E ancora: “C’è una cura per l’omosessualità? Chiariamo subito che non ci può essere una cura per l’omosessualità, perché l’omosessualità non è una malattia. Chiunque dica il contrario diffonde un pregiudizio privo di valore scientifico. (...) Quindi potremmo chiederci: “perché dovrebbe esserci una cura?” (p. 23). Già, perché dovrebbe esserci una cura? Stavamo per dimenticarlo: non ci si può curare, non ci si può prendere cura di una questione che non è una malattia.  
Sull’antico dilemma tra natura e cultura: “I rapporti omosessuali sono naturali? Sì, il sesso tra le persone dello stesso sesso è presente in tutta la storia dell’umanità.(...) Quindi potremmo ribaltare la domanda chiederci: “I rapporti eterosessuali sono normali?” (p. 24). Ci sono altre domande. Vi assicuriamo che c’è da divertirsi. 

Pornografia e libertà 
Dicevamo che in merito all’origine dell’omosessualità non troviamo cenno, nei Fascicoli, alla questione degli abusi o dei maltrattamenti.
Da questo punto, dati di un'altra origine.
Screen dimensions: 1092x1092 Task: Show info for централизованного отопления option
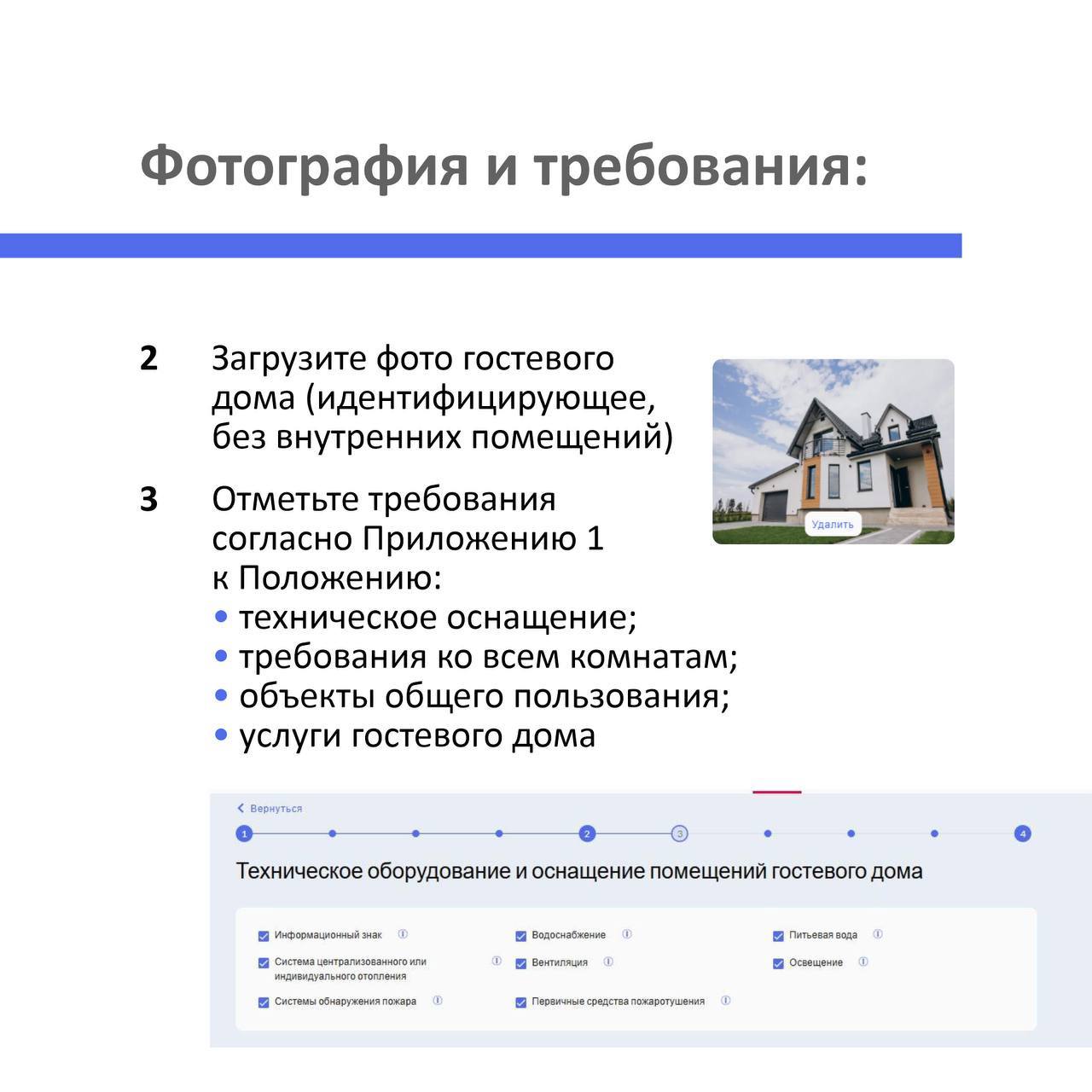497,961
L’altro assordante silenzio riguarda la questione della pornografia, divenuta ormai tra i giovani e giovanissimi di tutti i paesi occidentali, una delle “fonti” principali (devastanti) di “educazione sessuale”. La pornografia ha raggiunto ormai il suo apice con i mezzi informatici e si presenta come l’altra faccia, erotizzata e perversa, della sessuologia. Non siamo forse in un regime di libertà? 
A tal proposito colpisce una raccomandazione rivolta agli insegnanti: “Uno studente può dire la frase: Due uomini che fanno l’amore sono disgustosi. A quel punto l’insegnante può far notare che questa è un’opinione, è un giudizio personale, che deriva dal fatto che siamo poco abituati, dal cinema e dalla televisione, a vedere due uomini che si baciano o che fanno l’amore, è un fenomeno che per noi non è stato reso normale” (p. 24). Leggiamo bene l’ultima frase: in concreto si dice che purtroppo non siamo abituati “a vedere due uomini che fanno l’amore”. In pratica non siamo liberi in questa società omofoba di vedere due uomini che fanno l’amore. Per fortuna c’è internet e la rete. Lì posso trovare di tutto. Anche due uomini che fanno l’amore.